其實絹子本來就不常用,所以此時要用,沈秋就把自己的東西都翻了出來,也沒找到一張絹子。她不好意思去找小紅要,因為小紅那張絹子是于波送的,而且也不大,要是分一半給自己,小紅就沒法繡東西了。
沈秋心里悔死了,前兩天上街,就沒想起買張絹子回來,等下次上街已經是七巧節以後的事了。算了算了,隨便拆一只白麻布襪子當底布算了。
沈秋說干就干,在一堆襪子里面挑來揀去,突然看見一件東西,頓時大喜過望︰是絹子!
一張白淨的絹子乖乖地夾雜在一堆米色的襪子中間,顯得是那麼的可愛。她一把就將絹子抓起來。接著她愣住了,自己怎麼會有絹子呢?
沈秋歪著頭想了想,突然跳起來。
對了,是他的!
上次自己在荷塘邊想起父母,傷心流淚的時候,張之言不是遞過來一張絹子嗎?自己忘記還給他。
要不要還給他呢?
沈秋很猶豫。打心底說,她不想去找張之言。怕他又讓自己去干些什麼奇怪的事情。
不還?拿了人家東西,心里總是有幾分不安。
沈秋嘆口氣,自我安慰道︰「不就是一張絹子嗎?他那麼有錢也不缺一張兩張的。就當做是支援我繡花。再說,上次讓我干活也沒給加班費。」
沈秋說服自己以後,就把這張絹子放在桌上展平。絹子方方正正的,做繡花的底布再恰當不過。
咦?右下角有個標記。
沈秋凝神看去,絹子的右下角繡著一朵淡黃色的小菊花。很小的菊花,不仔細看是看不到的。
直接拿這個交作業?
不行不行,一看就是洗過很多次。
再說,那麼小一朵花,拿出去豈不是很丟人。
沈秋雖然不會繡花,但是既然決定參加活動也不想太寒磣,立即放棄了這個「拿來主義」的念頭。決心好好繡,雖然自己不可能得到第一名,但也不能丟人。她把絹子平平整整地在繡繃子上繃好,然後又愣住了。
繡什麼?
繡花朵?不行。就兩天時間,自己又是一個粉女敕繡花新人,別說繡一團花,就連個小菊花都繡不像。
繡山水鳥雀?那是更不可能了。
沈秋坐在凳子上,挖心搜膽地想著。想了半天也想不出來,居然趴在桌子上睡著了。
七月流火。

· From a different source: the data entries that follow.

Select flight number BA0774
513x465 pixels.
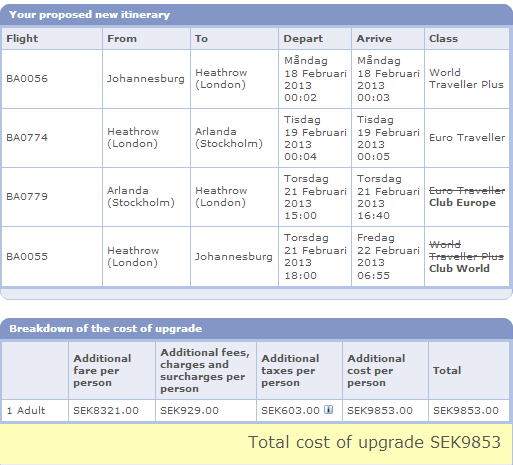[x=27, y=138]
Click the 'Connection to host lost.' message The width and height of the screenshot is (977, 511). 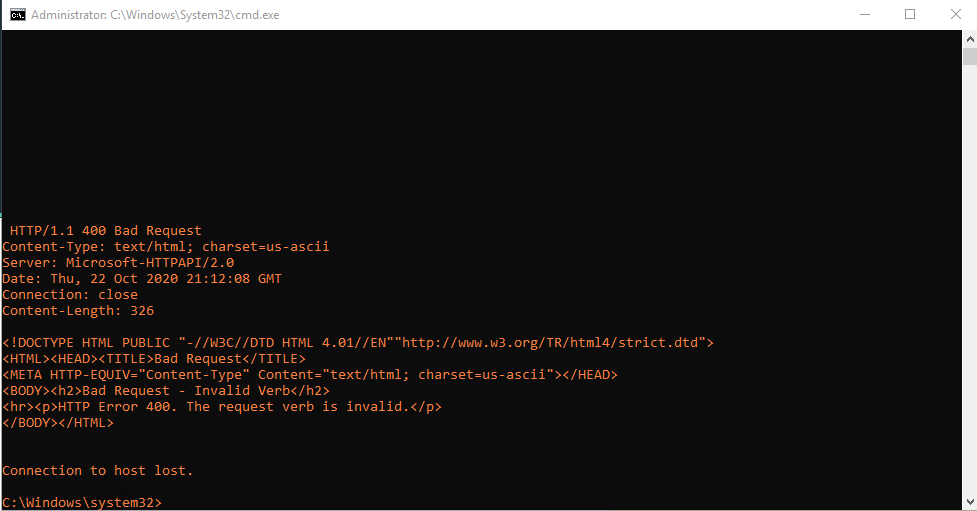[98, 470]
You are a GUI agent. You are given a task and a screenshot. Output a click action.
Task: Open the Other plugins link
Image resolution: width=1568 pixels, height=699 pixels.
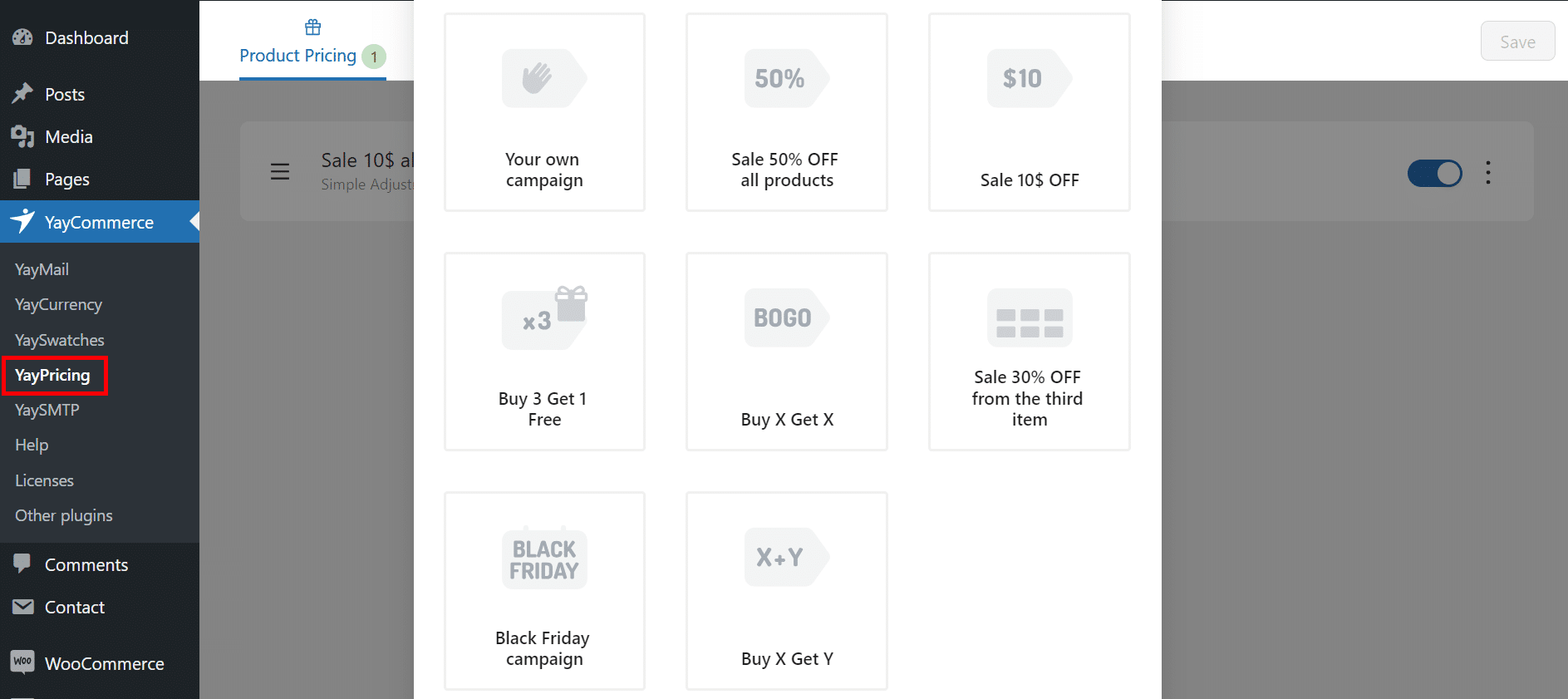pos(63,515)
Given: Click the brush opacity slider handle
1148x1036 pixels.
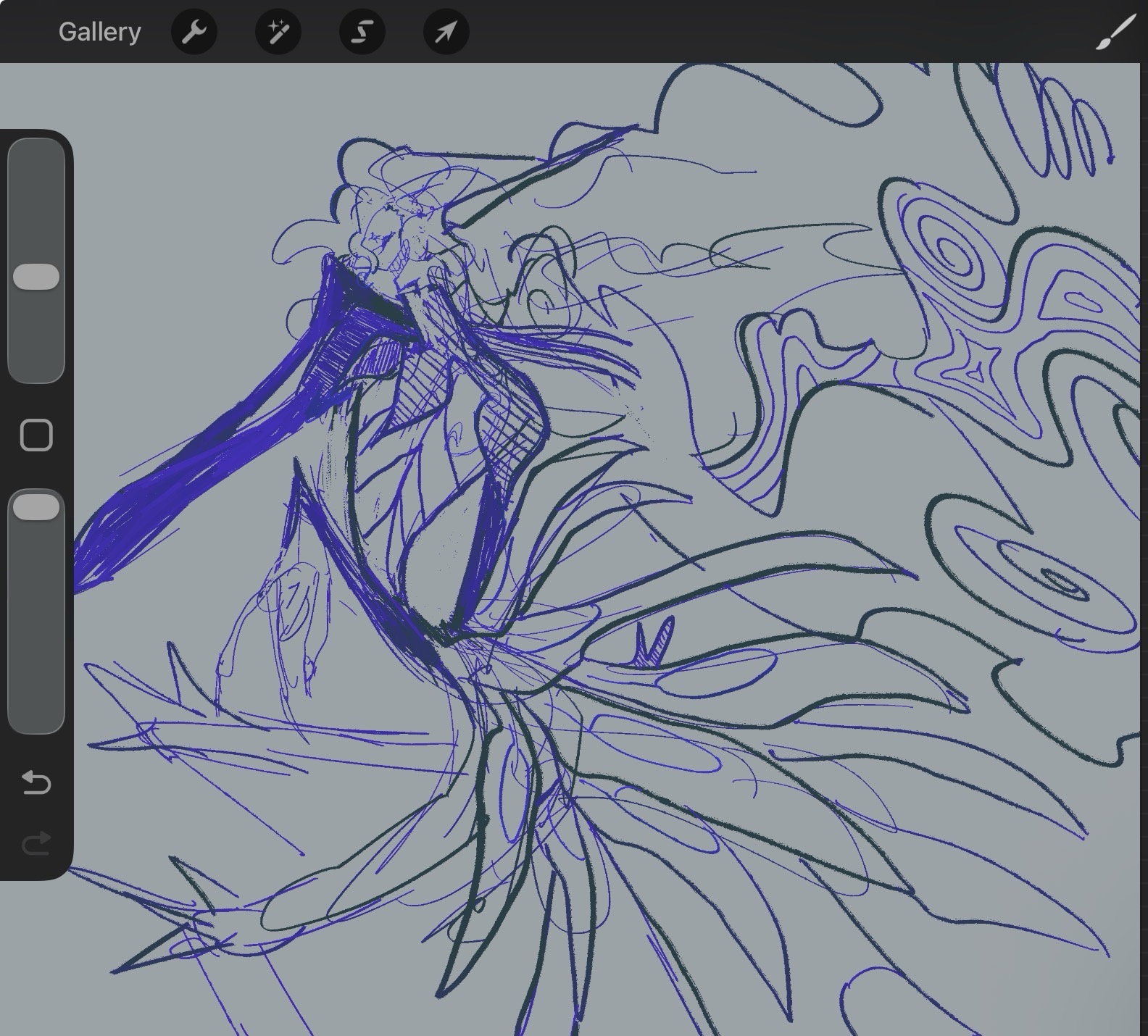Looking at the screenshot, I should [x=36, y=507].
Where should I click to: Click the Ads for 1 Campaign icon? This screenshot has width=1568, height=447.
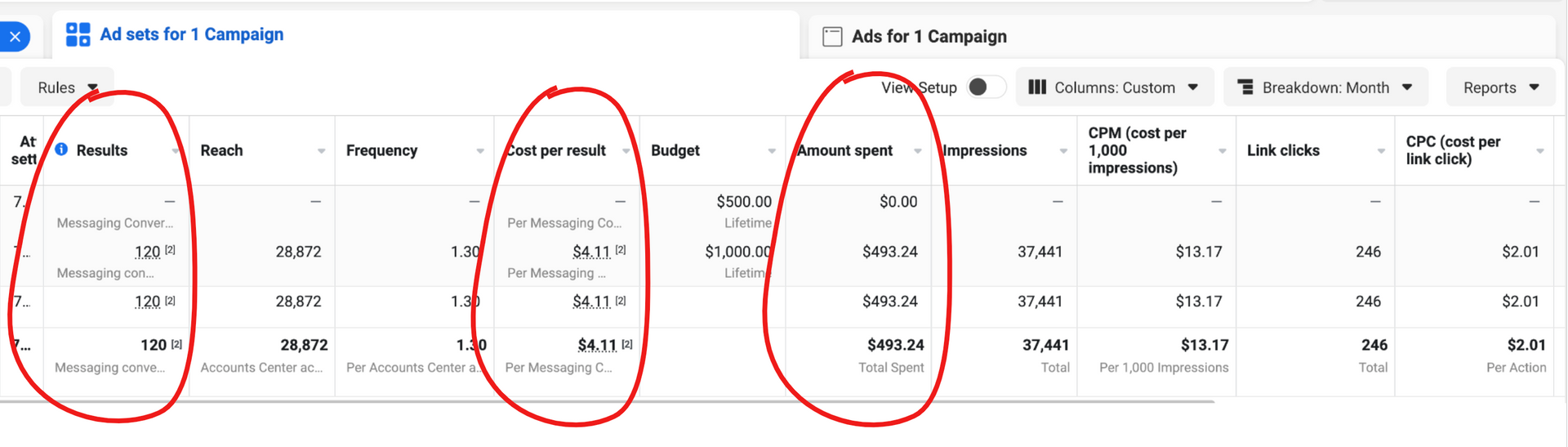(832, 37)
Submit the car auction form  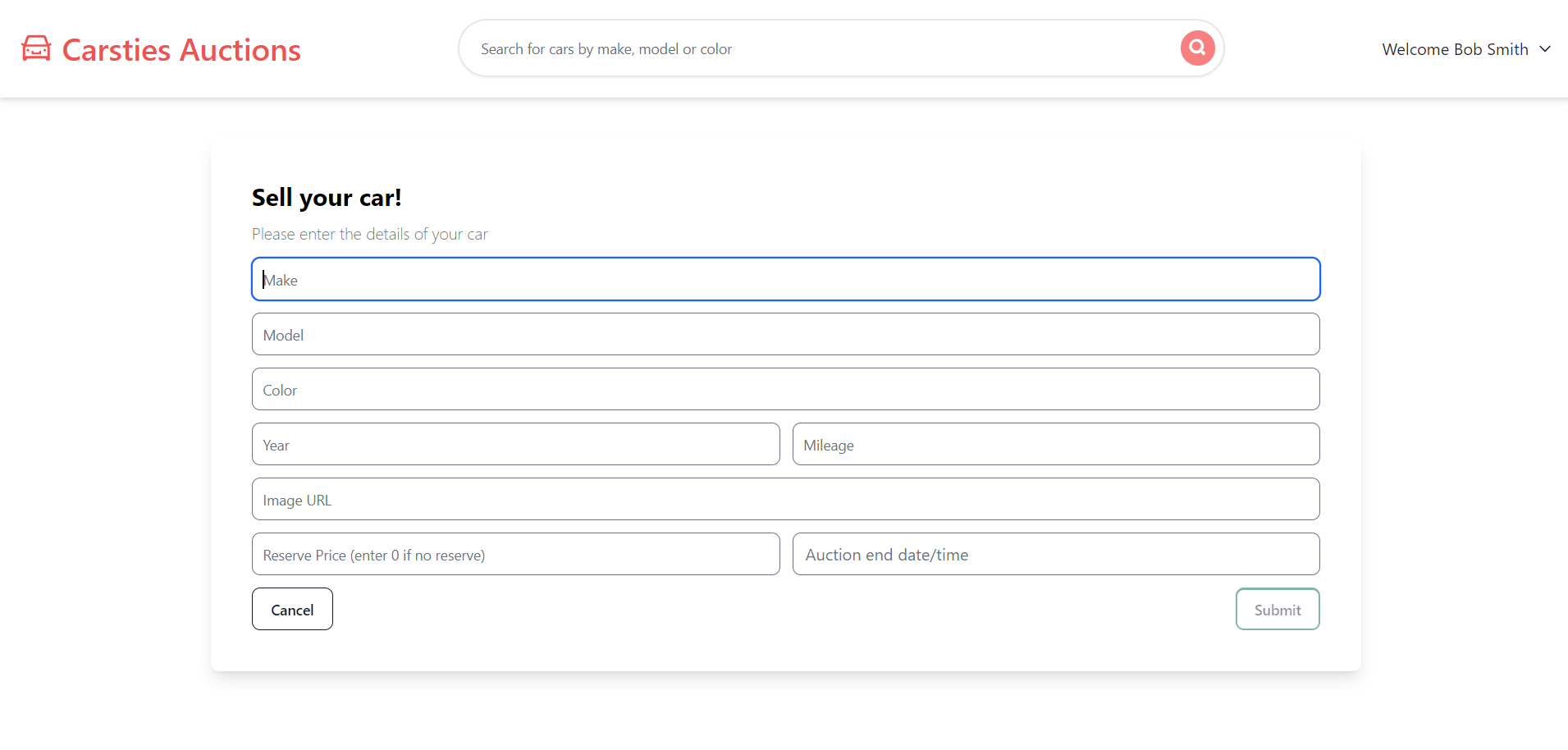pos(1277,610)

七月一到,便帶走了五分暑氣。
七月初七,午後的太陽也不似從前般毒辣,變得溫和起來,曬得人昏昏欲睡。
但是攬月閣里沒有人睡覺,也沒有人想睡覺。
每到這一天,年輕的公子們會早早來佔座。
因為每年的這一天,小姐們會比拼繡活兒。比賽後,她們會把自己的繡活兒拿出來賣。
所以,這些年輕的公子們都等著到時候去搶心儀女子的繡活兒。如果運氣夠好,還有機會成為入幕之賓。很少有男人能抗拒這樣的誘惑。大堂里早已經座無虛席。
末時一過,大堂里的氣氛就熱烈起來。
丫鬟們在大堂的柱子見牽上細麻繩,把全部的繡活兒都掛上去。公子們只需要走過去就可以看見各式各樣的繡活兒。每個繡活兒的角落里都繡著繡花者的名字。
于是,很多人都往一處擠去。
三年來,他們已經習慣去尋找那張絹子。
然後他們找到了。
那是一張繡著兩朵牡丹的絹子。兩朵牡丹花,一個含苞一個怒放,繡得十分鮮活。看得人好像都聞到了花香。
這是青玥的繡活兒。
公子們擠在這張絹子前面,七嘴八舌地稱贊著青玥手巧,人美,笑甜。不少人暗暗模著自己的荷包,擔心一會兒會搶不到青玥的絹子。
張之言也在大堂里。不過他此時扮作一個客人,也在麻繩前緩步而行。與那些真正的客人不同,他看得很無趣。每年都是花鳥蟲魚。年復一年,可是沒有一個人有青瑤繡得好。他心里又痛了,青瑤,青瑤,這兩個字就是自己心里永遠的痛。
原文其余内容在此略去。